Tim Compston, Features Editor at Security News Desk, finds out why V. Miller Newton, President and CEO, of PKWARE – a leading provider of enterprise level smart encryption – and his colleague Matt Little, Product Development VP, are warning that organisations need to start to prepare now for the implications of the European Union’s General Data Protection Regulation (GDPR) by evaluating their current policies and data protection measures. The GDPR is set to fundamentally change the way that organisations collect, store and use personal information.

PKWARE reckons that the GDPR, which becomes an enforceable law in all EU countries in early 2018 and replaces the Data Protection Directive (DPD), will remain a key consideration for UK businesses that operate in the EU – whatever happens post-Brexit. A key element that comes into play here is of course the GDPR’s expanded territorial scope.
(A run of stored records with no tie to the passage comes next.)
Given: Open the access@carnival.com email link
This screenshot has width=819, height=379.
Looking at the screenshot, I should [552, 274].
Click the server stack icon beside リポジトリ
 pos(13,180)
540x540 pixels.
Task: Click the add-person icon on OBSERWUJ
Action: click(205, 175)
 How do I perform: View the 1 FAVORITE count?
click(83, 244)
Whilst the DPD, according to PKWARE, applied stricter standards to companies based in the EU than companies based elsewhere now, crucially, the GDPR will apply equally to any company that operates in the EU. One of the headline grabbing aspects of the GDPR is the heavy penalties that are envisaged for non-compliance.

Given that the GDPR heralds such a step-change in data protection, PKWARE has produced a whitepaper on the subject entitled ‘Data Protection by Design – Preparing for Europe’s New Security Regulations’. Interestingly – as the whitepaper explains – the GDPR is now a regulation rather than a directive like the DPD so it has the force of law immediately, without the need for separate legislation in member states. In practice this means that, moving forward, the whole EU will have a single data security law rather than having to contend with a ‘patchwork of conflicting rules’ across the EU which resulted from the DPD which preceded it.
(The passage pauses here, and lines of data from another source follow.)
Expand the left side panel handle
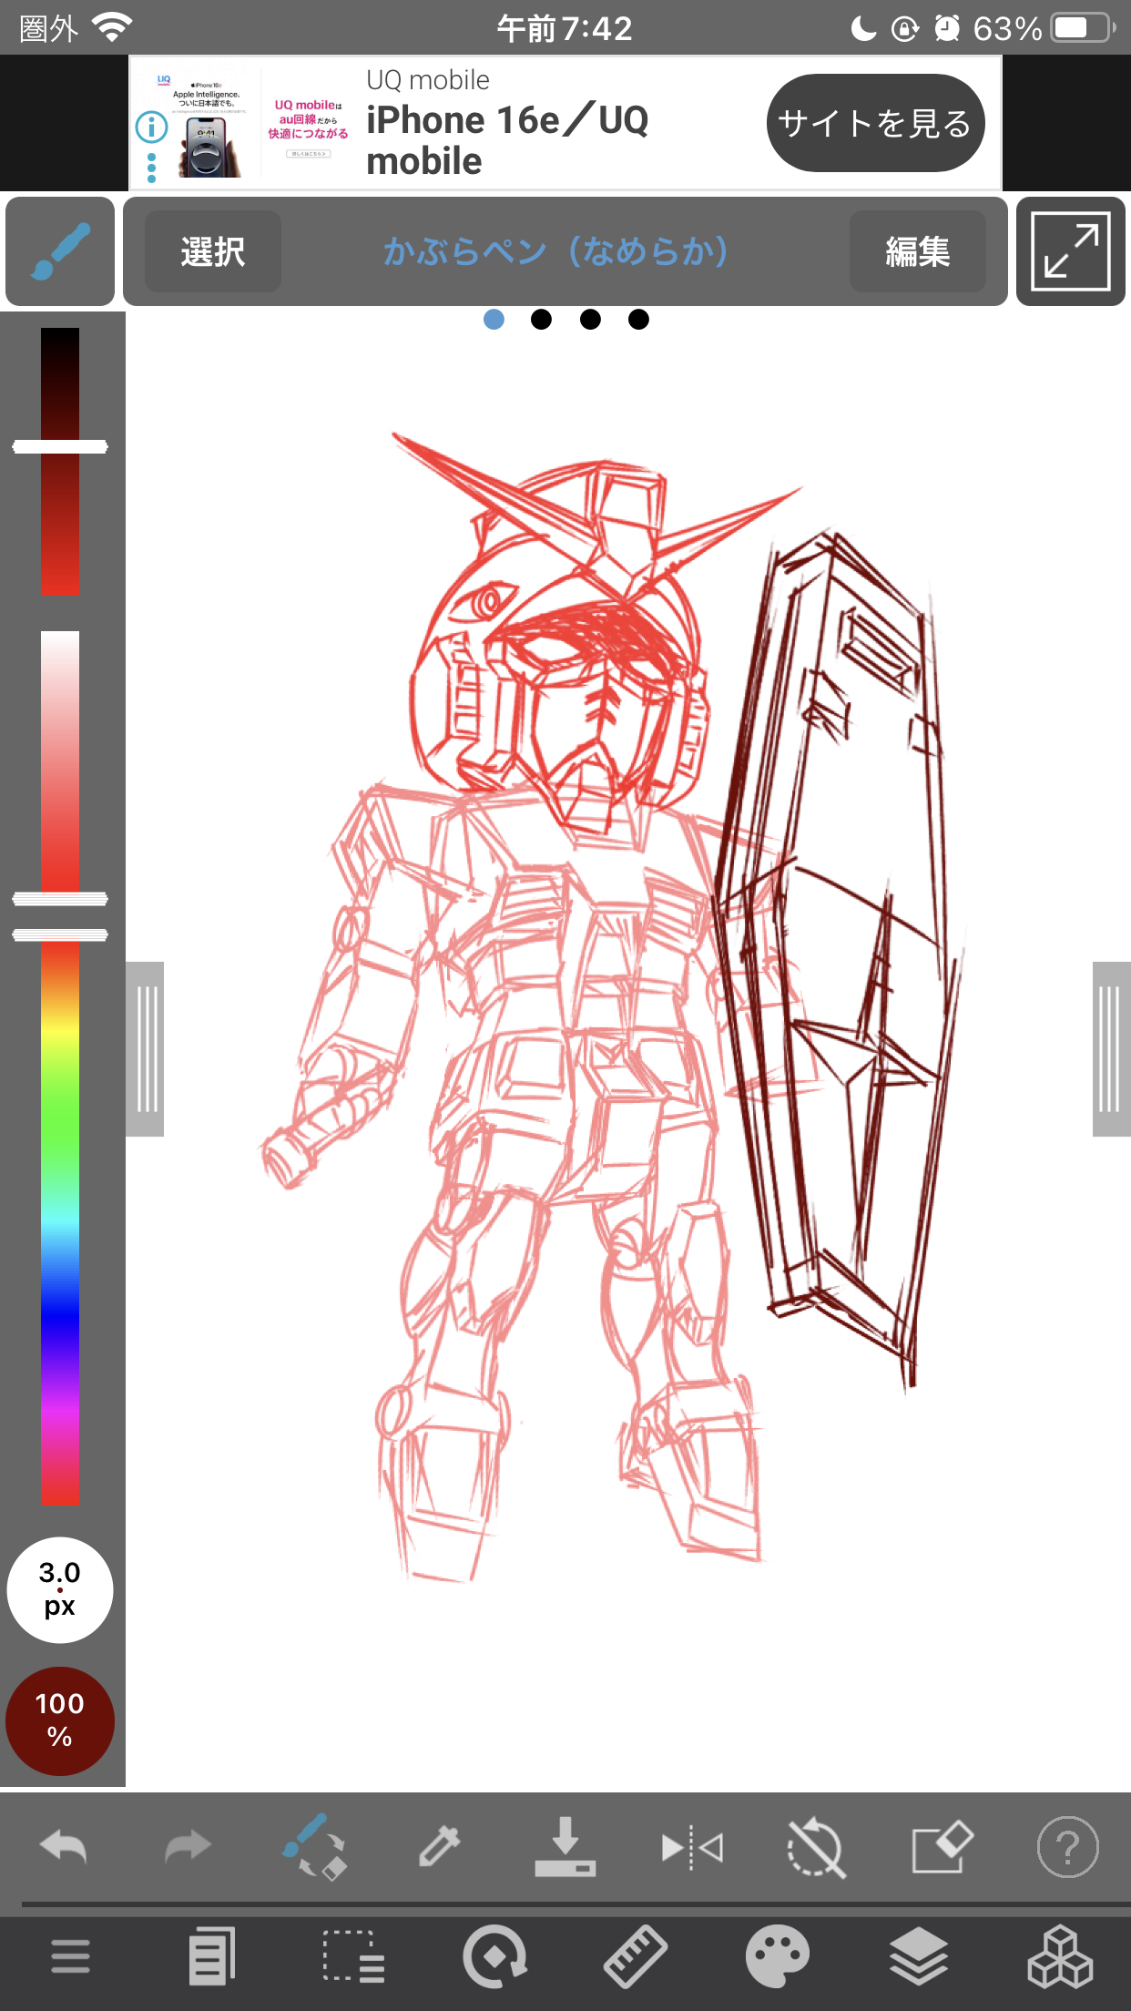 click(x=146, y=1049)
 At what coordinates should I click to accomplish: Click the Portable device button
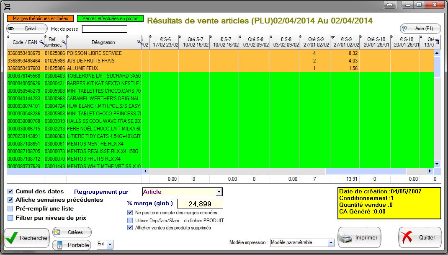click(x=72, y=245)
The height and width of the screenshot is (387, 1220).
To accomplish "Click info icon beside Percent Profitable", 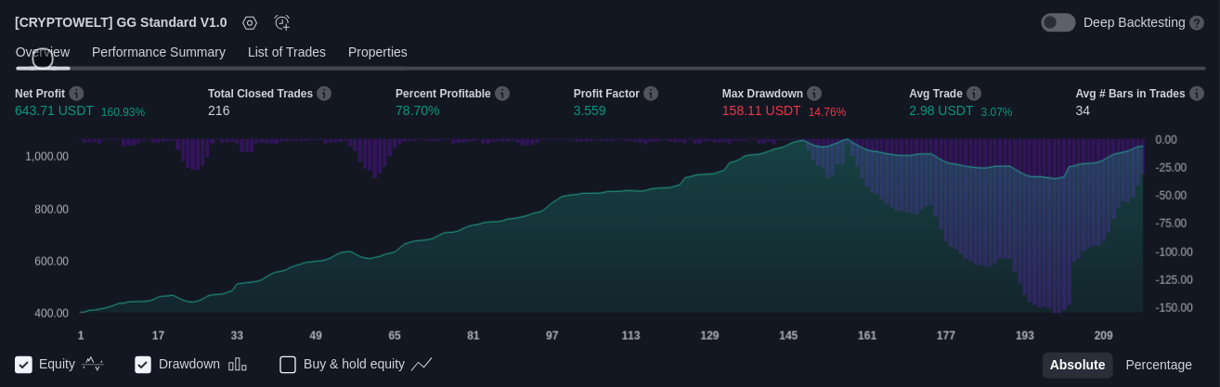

PKWARE discuss GDPR and the case for Smart Encryption
V. Miller Newton, President and CEO, of PKWARE

For his part, V. Miller Newton feels that a tougher regulatory environment can make a real difference to demand for encryption solutions, citing changes in the US on the healthcare front and the European Union’s GDPR (General Data Protection Regulation) to underline this:

“As soon as it becomes regulatory – and there are stiff penalties associated with that – you get a different level of attention. We saw that in the US with HIPAA [Health Insurance Portability and Accountability Act] which was initially a guideline but then it got some meat on it – a regulatory component – with fines and that is when healthcare companies really got serious about encryption. The same is happening in Europe with GDPR.”

Reflecting on the GDPR, Newton’s colleague, Matt Little, PKWARE’s Product Development VP, agrees on the penalty point, saying: “Companies have grown accustomed to paying fines for failing to protect sensitive customer information. There has to be a compliance regulation in place in order to ensure security, otherwise there is no driver to do it. The four percent global turnover penalty for failing to comply with the GDPR aims to provide that incentive,” concludes Little.
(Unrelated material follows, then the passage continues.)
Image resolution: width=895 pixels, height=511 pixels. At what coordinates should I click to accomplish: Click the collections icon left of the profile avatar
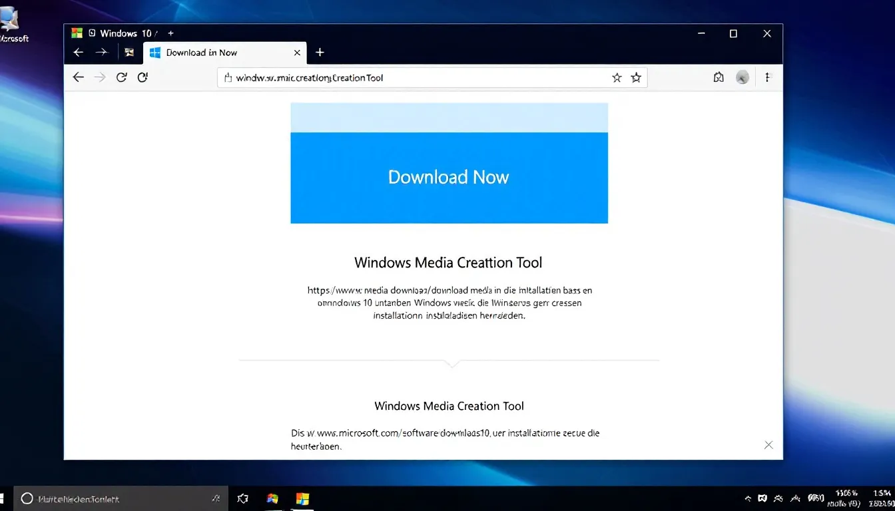click(719, 77)
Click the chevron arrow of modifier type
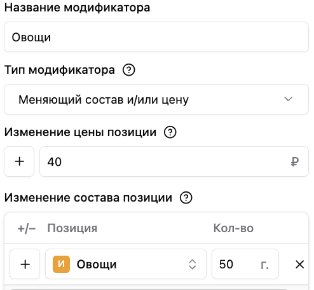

PKWARE discuss GDPR and the case for Smart Encryption
Matt Little, Product Development VP, PKWARE

Another key advance with the GDPR which PKWARE’s whitepaper flags-up is that, although many provisions are similar to the DPD, it includes requirements which address concerns related to: mobile technology, social media and international data transfers. For Newton the future of encryption in the contemporary world of the cloud, Internet and mobile devices, is in his words to ‘armour the data at its core’: “This is with persistent security that follows the data every place that it is used, shared, or stored. The days of ‘castle and moat’ security, the days of security at rest, are gone because information moves around the world all the time as do the people who use it.”

Newton adds that with the GDPR the central concept of ‘data protection by design’ and ‘data protection by default’ are in keeping with PKWARE’s ethos of smart encryption. Matt Little also reiterates that the GDPR has specified encryption as the highest level of protection: “Companies will need to provide regulators with documented proof that they were persistently protecting data. Assessments will be done from a ‘was the customer affected?’ perspective.”

Little concludes by pointing out that another practical implication of the GDPR is that companies will have to hire a data protection officer: “The IAPP [International Association of Privacy Professionals] estimates there will be 30,000 new data protection officers in the next two years.”